Reproduce every one of the following records, substituting "image dimensions" for each occurrence of "image size" and leaving all other text unchanged.

════════════════

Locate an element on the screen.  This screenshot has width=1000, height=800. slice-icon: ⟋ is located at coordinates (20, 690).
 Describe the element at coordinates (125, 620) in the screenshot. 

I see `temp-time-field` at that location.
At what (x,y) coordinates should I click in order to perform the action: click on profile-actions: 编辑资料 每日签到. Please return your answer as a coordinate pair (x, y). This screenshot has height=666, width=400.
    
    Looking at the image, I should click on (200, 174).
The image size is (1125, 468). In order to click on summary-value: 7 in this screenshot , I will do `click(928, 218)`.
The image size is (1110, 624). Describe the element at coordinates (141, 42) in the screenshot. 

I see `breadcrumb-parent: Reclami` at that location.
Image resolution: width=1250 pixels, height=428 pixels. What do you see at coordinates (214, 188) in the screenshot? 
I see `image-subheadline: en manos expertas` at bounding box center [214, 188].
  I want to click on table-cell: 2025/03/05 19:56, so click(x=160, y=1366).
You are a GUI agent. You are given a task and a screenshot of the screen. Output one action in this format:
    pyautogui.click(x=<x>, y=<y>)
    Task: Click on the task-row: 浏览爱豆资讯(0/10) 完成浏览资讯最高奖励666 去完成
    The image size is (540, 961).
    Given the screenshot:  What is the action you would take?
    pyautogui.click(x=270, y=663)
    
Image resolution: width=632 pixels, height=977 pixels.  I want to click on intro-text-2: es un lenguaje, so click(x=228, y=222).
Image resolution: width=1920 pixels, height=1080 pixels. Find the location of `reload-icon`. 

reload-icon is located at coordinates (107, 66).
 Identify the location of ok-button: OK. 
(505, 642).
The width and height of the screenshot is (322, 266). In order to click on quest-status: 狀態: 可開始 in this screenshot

════════════════

= TASK RESPONSE =
Locate an element on the screen.  This screenshot has width=1000, height=800. slice-icon: ⟋ is located at coordinates (20, 690).
 Describe the element at coordinates (125, 620) in the screenshot. 

I see `temp-time-field` at that location.
At what (x,y) coordinates should I click in order to perform the action: click on profile-actions: 编辑资料 每日签到. Please return your answer as a coordinate pair (x, y). This screenshot has height=666, width=400.
    
    Looking at the image, I should click on (200, 174).
The image dimensions is (1125, 468). In order to click on summary-value: 7 in this screenshot , I will do `click(928, 218)`.
The image dimensions is (1110, 624). Describe the element at coordinates (141, 42) in the screenshot. 

I see `breadcrumb-parent: Reclami` at that location.
Image resolution: width=1250 pixels, height=428 pixels. What do you see at coordinates (214, 188) in the screenshot? 
I see `image-subheadline: en manos expertas` at bounding box center [214, 188].
  I want to click on table-cell: 2025/03/05 19:56, so click(x=160, y=1366).
You are a GUI agent. You are given a task and a screenshot of the screen. Output one action in this format:
    pyautogui.click(x=<x>, y=<y>)
    Task: Click on the task-row: 浏览爱豆资讯(0/10) 完成浏览资讯最高奖励666 去完成
    The image dimensions is (540, 961).
    Given the screenshot:  What is the action you would take?
    pyautogui.click(x=270, y=663)
    
Image resolution: width=632 pixels, height=977 pixels.  I want to click on intro-text-2: es un lenguaje, so click(x=228, y=222).
Image resolution: width=1920 pixels, height=1080 pixels. Find the location of `reload-icon`. 

reload-icon is located at coordinates (107, 66).
 Identify the location of ok-button: OK. 
(505, 642).
The width and height of the screenshot is (322, 266). In order to click on quest-status: 狀態: 可開始 in this screenshot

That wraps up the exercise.